Eventually I moved on to the medical field and then finance: Does this photomicrograph of a tissue slice show signs of malignancy? Do these recent price movements presage a market collapse?
All of these endeavors have something in common: they all require that we find variables that are meaningful in the context of the application. These variables might address specific tasks, such as finding effective predictors for a prediction model. Or the variables might address more general tasks such as unguided exploration, seeking unexpected relationships among variables—relationships that might lead to novel approaches to solving the problem.

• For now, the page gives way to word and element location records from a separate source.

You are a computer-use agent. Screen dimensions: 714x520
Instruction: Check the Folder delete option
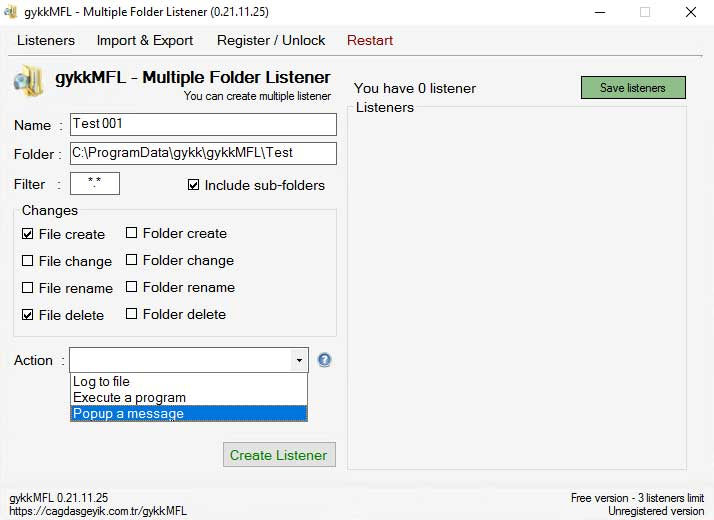click(132, 314)
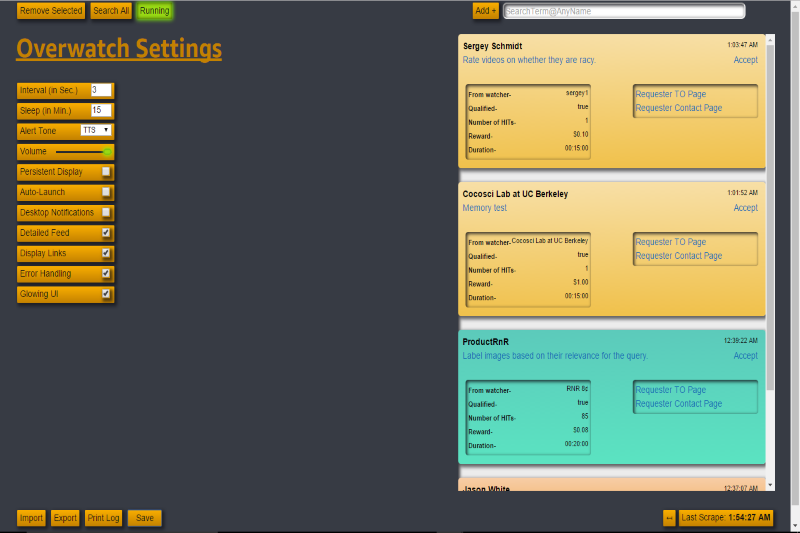Open Requester Contact Page for ProductRnR
This screenshot has height=533, width=800.
coord(679,404)
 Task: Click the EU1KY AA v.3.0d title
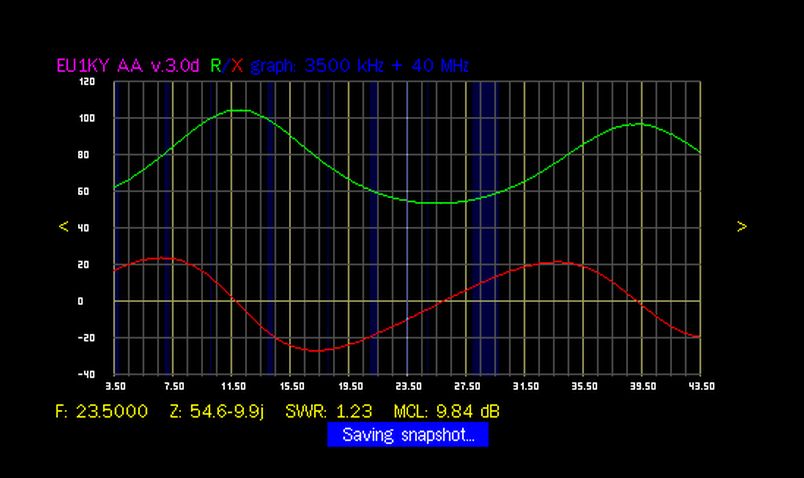(x=129, y=65)
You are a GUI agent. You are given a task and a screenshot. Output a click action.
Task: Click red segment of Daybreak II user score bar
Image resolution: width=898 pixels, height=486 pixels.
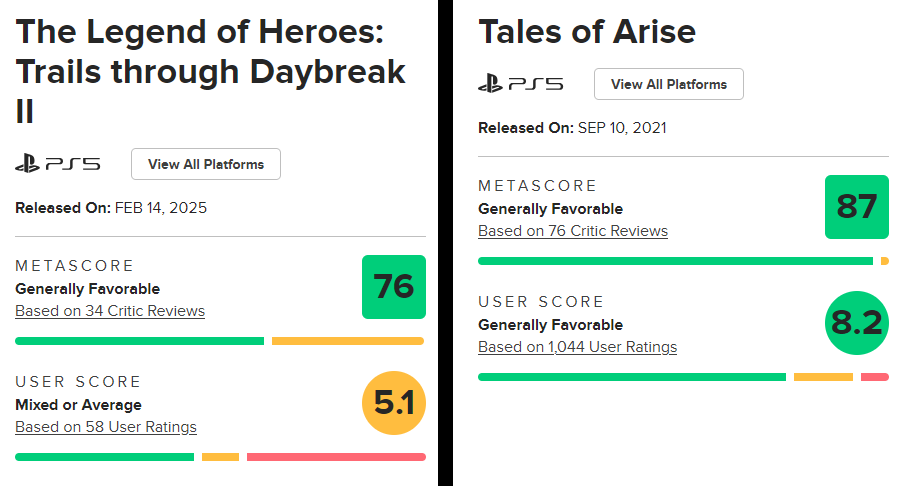(x=336, y=457)
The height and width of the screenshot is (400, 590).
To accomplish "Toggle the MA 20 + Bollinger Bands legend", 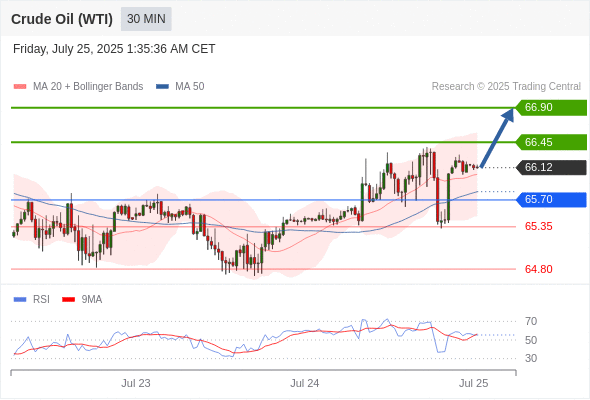I will click(x=78, y=87).
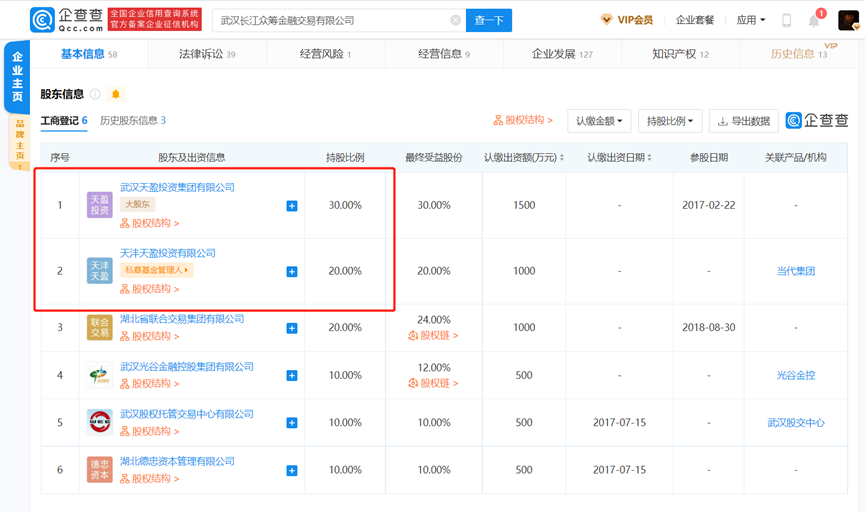Open the 持股比例 dropdown filter
This screenshot has height=512, width=865.
(669, 121)
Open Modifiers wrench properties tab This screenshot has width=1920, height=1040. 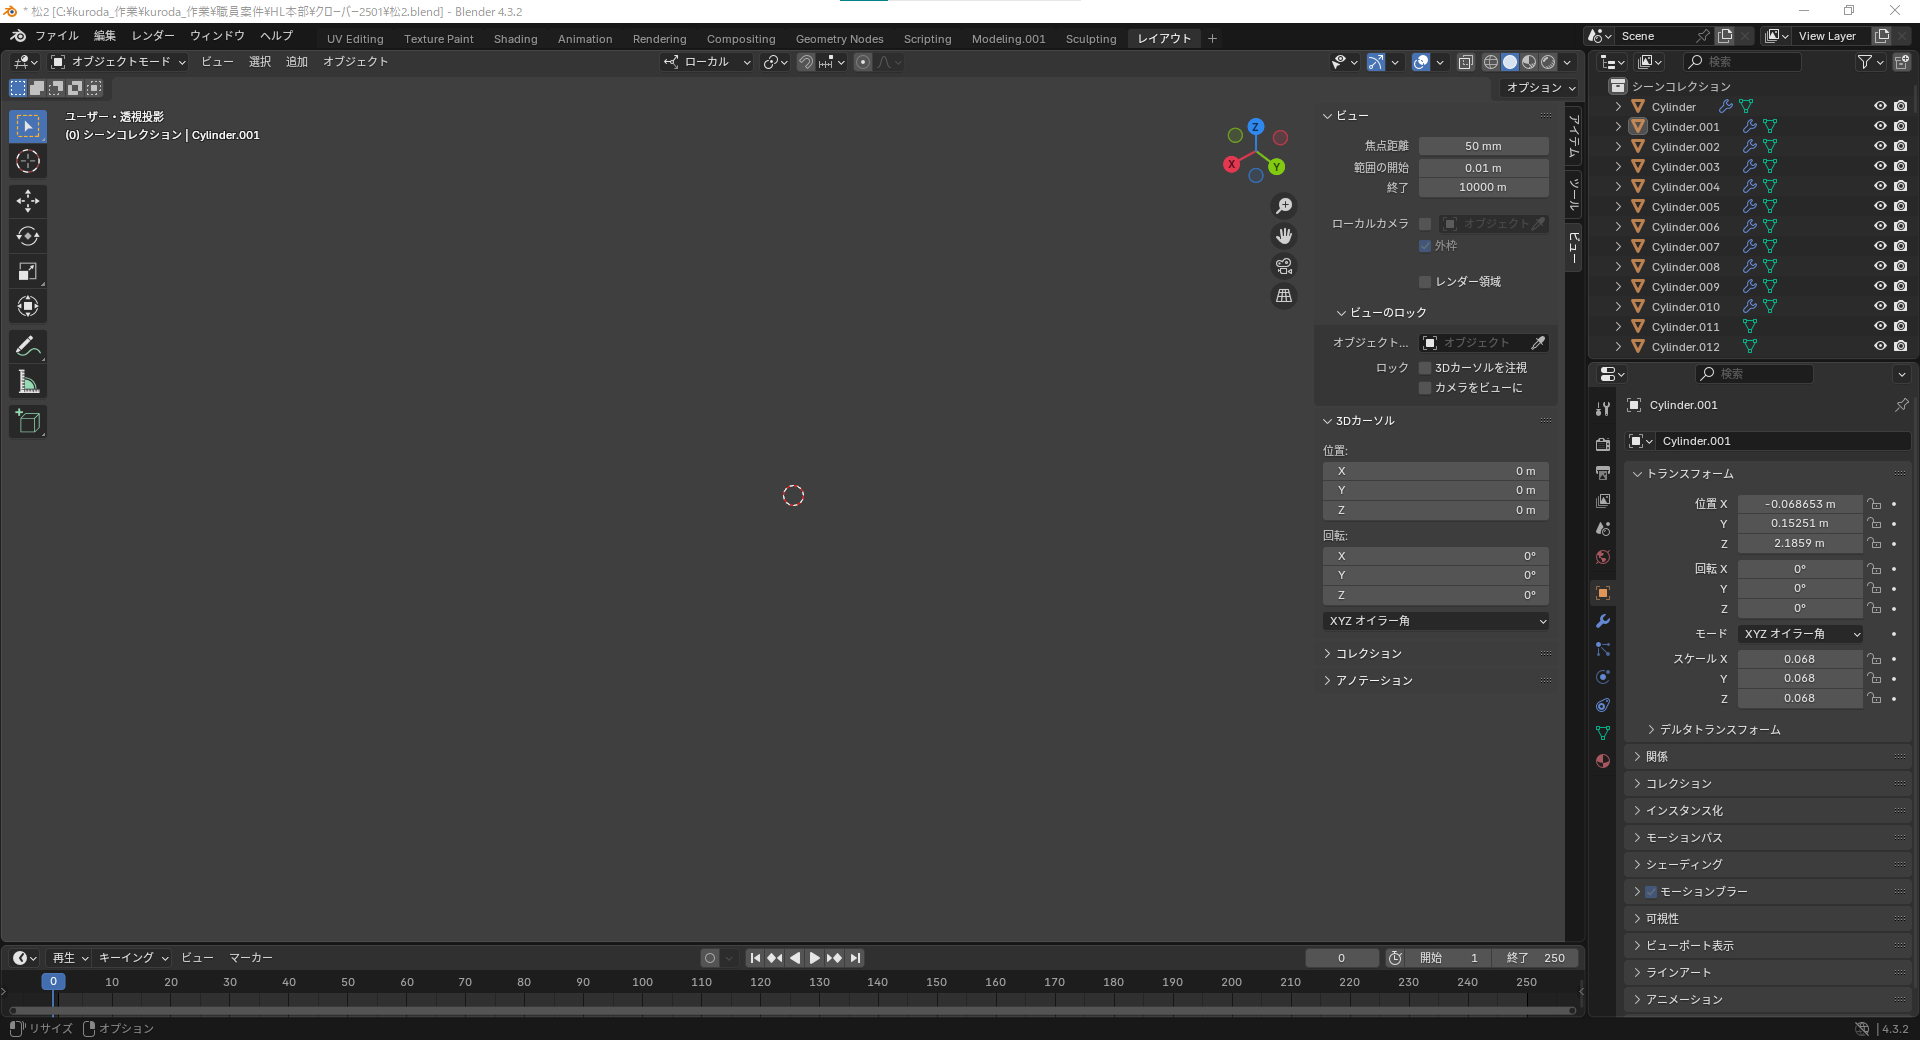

That, then, is the motivation for this book. I have taken some of my most-used techniques, those that I have found to be especially valuable in the study of relationships among variables, and documented them with basic theoretical foundations and wellcommented C++ source code. Naturally, this collection is far from complete. Maybe Volume 2 will appear someday. But this volume should keep you busy for a while
You may wonder why I have included a few techniques that are widely available in standard statistical packages, namely, very old techniques such as maximum likelihood factor analysis and varimax rotation. In these cases, I included them because they are useful, and yet reliable source code for these techniques is difficult to obtain. There are times when it’s more convenient to have your own versions of old workhorses, integrated xii into your own personal or proprietary programs, than to be forced to coexist with canned packages that may not fetch data or present results in the way that you want.